Bug in proof of Kelly Criterion and danger of expectation

expected valueprobabilityprobability theory

I tried to derive Kelly Criterion and was stuck somehow below.

Let's recall the setup first, set the odd to be $b$ (get back $b$ dollars for every dollar bet) and the probability of win to be $p$. Say I will bet on $f$ fraction of my net worth each time.

Then, say if I have one dollar to start with, with probability $p$, I have

$1+bf$

back. And with probability $1-p$, I have

$1-f$

left.


Now, I may define a sequence of independent random variables $X_i$, where $X_i = \begin{cases} 1, & \mbox{with probability $p$}\\
0, & \mbox{with probability $1-p$} \end{cases}$
.

Then, I can combine the above and write my net-worth after the first bet as

$W_1 = (1+bf) X_1 + (1-X_1)(1-f).$

Similarly, my net-worth after two bets is

$W_2 = ((1+bf) X_1 + (1-X_1)(1-f))((1+bf) X_2 + (1-X_2)(1-f)).$

Consequently, after $N$ bets, my net-worth should be

$W_N = \prod_{i=1}^N [(1+bf) X_i + (1-X_i) (1-f)]$.

Note that since each bets are independent, $X_1,\cdots, X_N$ are all independent, so are $[(1+X_i b)^{p} (1-X_i)^{1-p}]$, $\forall i$. Thus

$E[W_N]=E \left[ \prod_{i=1}^N [(1+bf) X_i + (1-X_i) (1-f)\right]=
\prod_{i=1}^N E[(1+bf) X_i + (1-X_i) (1-f)]=[(1+bf) p + (1-p) (1-f)]^N.$

To maximize $E[W_N]$, we should just maximize $(1+bf) p + (1-p) (1-f) =
f(bp-(1-p))+1$
. This suggests all-in whenever $bp > 1-p$.


Of course, I realize the "correct" derivation should approximate $ W_N$ as

$\hat W_N= (1+bf)^{Np} (1-f)^{N(1-p)}$ instead.

And if we maximize $\hat W_N$ with respect to $b$, we will get the correct Kelly Criterion of $\frac{bp-(1-p)}{b}$. Just I don't see any problem with the "incorrect" argument above.

Best Answer

The point of the Kelly criterion has never been to maximize expected wealth. In fact, the point is precisely not to do that, because maximizing expected wealth (somewhat paradoxically) leads to almost sure ruin.

Your calculation is wrong, because it maximizes the expected wealth. You get the only answer one can reasonably expect: if you have an edge, bet it all... after all, every little bit extra you bet leads to more expected value. Of course the problem is that if you continually bet it all, you are certain to eventually lose it all. Despite this obvious limiting case argument, it might still seem counterintuitive at first that maximizing expected value can lead to sure failure. What happens in general is in vanishingly rare universes where you don't lose nearly all of your wealth, you are exceedingly wealthy, so there is still a large expected value even if ruin is assured.
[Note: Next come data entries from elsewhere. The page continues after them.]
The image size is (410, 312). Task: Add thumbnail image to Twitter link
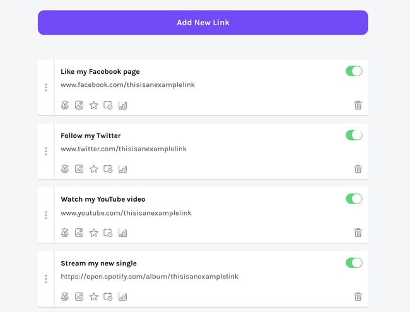tap(79, 169)
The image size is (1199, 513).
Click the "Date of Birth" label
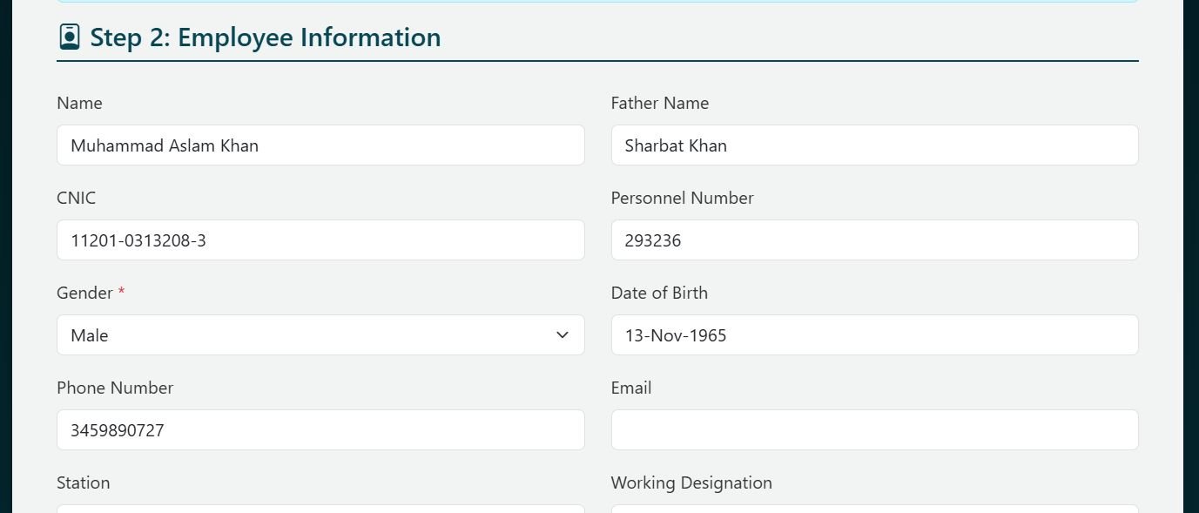click(x=659, y=293)
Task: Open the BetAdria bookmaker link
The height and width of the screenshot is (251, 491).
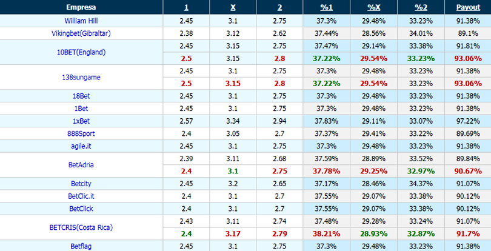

$(1+bf)^{Np}(1-f)^{N(1-p)}$ is not an approximation for the expected wealth. Rather, it is $e^{E(\log W)}.$ The Kelly criterion says you should choose your bet size maximize expected log wealth, not expected wealth, so maximizing this is using the Kelly criterion. The reason for this is that it leads to a long run growth rate that is optimal in a certain sense.

The easiest way to see this is to observe that logs transform a product to a sum, so if $W_N = \prod_{i=1}^N S_i$ then $\log(W_N) = \sum_i \log(S_i)$ and in the long run, the mean of $\log(W_N)$ converges almost surely to $E(\log(S_i)).$ Thus $W_N^{1/N}$ converges almost surely to $e^{E(\log S_i)}.$ Notice that if you set $f$ too high, $E(\log(S_i))$ will turn negative, even if $E(S_i)>1$ and so wealth converges to zero almost surely.

On the other hand if we set $f$ in a sweet spot where $E(\log(S_i))>0$ (which is always possible provided we have an edge) then $W_N$ converges to infinity almost surely, and setting it to maximize is optimal. However, there can still be really bad swings in finite sample, and of course we rarely have a situation where we have a precisely calculable edge for an indefinite amount of time. Thus it's hard to say it's really the best strategy.

Still, it's a heuristic that has some limited value... even if all it does is save us from replacing common sense (going all in on every hand where I have an edge means I walk away every night a loser) with plausible but incorrect mathematical arguments (that strategy has to work cause maximizing expected value means I win in the long-run cause law of large numbers), that's still a win.